++++ Input for this task

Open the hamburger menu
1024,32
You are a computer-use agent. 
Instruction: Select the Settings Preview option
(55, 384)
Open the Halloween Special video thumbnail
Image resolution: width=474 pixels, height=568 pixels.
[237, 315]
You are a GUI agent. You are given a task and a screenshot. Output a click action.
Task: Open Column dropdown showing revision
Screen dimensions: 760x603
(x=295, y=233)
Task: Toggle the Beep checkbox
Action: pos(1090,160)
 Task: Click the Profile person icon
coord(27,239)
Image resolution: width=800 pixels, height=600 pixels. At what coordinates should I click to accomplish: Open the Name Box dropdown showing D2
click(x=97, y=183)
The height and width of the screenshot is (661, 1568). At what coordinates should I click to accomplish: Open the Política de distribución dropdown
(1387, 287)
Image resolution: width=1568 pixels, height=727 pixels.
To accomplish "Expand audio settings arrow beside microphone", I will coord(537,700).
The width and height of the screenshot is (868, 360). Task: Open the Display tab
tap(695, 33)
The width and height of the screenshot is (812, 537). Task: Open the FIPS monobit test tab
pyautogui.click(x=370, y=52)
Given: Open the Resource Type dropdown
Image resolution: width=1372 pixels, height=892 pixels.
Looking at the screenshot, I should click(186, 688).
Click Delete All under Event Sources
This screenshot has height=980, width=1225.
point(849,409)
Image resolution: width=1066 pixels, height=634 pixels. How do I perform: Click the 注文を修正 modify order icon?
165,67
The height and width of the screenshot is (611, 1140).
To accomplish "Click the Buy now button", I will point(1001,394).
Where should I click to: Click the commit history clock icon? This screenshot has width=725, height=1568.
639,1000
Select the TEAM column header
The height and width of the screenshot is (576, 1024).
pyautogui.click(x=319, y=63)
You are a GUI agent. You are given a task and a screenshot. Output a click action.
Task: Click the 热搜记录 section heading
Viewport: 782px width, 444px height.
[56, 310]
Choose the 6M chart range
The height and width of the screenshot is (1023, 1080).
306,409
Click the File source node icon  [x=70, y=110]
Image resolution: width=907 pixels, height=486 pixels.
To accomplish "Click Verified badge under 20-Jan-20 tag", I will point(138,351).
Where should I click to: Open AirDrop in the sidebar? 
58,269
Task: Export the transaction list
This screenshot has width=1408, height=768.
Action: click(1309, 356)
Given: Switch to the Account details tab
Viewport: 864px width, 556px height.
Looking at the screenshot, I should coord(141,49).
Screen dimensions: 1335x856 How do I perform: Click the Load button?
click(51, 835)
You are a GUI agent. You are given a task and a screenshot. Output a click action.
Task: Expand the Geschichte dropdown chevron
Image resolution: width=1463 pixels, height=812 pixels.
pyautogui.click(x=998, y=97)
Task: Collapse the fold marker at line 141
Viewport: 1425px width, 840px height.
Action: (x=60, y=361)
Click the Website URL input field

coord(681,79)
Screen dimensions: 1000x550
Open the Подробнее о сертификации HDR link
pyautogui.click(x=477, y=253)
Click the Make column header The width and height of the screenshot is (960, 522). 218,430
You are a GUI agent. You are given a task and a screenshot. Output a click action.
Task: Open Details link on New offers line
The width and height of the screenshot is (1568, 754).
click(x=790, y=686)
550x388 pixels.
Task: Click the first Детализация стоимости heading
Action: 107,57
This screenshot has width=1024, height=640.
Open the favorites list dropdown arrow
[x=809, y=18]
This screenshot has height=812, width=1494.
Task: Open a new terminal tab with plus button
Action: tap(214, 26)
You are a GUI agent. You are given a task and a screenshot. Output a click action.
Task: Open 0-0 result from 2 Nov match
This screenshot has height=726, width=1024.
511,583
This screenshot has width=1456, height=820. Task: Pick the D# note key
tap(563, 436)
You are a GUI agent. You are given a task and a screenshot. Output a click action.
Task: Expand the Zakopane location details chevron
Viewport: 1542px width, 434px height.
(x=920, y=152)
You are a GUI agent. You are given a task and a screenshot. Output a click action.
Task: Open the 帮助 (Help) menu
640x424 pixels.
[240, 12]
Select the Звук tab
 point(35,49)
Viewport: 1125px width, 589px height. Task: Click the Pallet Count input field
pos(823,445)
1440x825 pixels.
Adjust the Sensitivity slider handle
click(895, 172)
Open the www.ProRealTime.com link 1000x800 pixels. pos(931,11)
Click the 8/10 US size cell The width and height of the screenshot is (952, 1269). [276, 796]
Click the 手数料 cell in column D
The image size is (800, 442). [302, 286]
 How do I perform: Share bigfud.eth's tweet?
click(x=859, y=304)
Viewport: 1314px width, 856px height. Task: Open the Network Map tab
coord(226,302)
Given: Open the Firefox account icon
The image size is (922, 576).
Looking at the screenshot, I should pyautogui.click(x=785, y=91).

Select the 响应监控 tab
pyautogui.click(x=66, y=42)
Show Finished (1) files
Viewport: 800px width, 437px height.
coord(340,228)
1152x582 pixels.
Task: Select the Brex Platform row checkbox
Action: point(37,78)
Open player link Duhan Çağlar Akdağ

++++++++

▶ **What needs to be done**: Using the data above, extract exactly the lines from the one that holds "Click the Make" to the one that holds "Task: Open Details link on New offers line", both ends included, and no others.

▶ **Result**:
Click the Make column header The width and height of the screenshot is (960, 522). 218,430
You are a GUI agent. You are given a task and a screenshot. Output a click action.
Task: Open Details link on New offers line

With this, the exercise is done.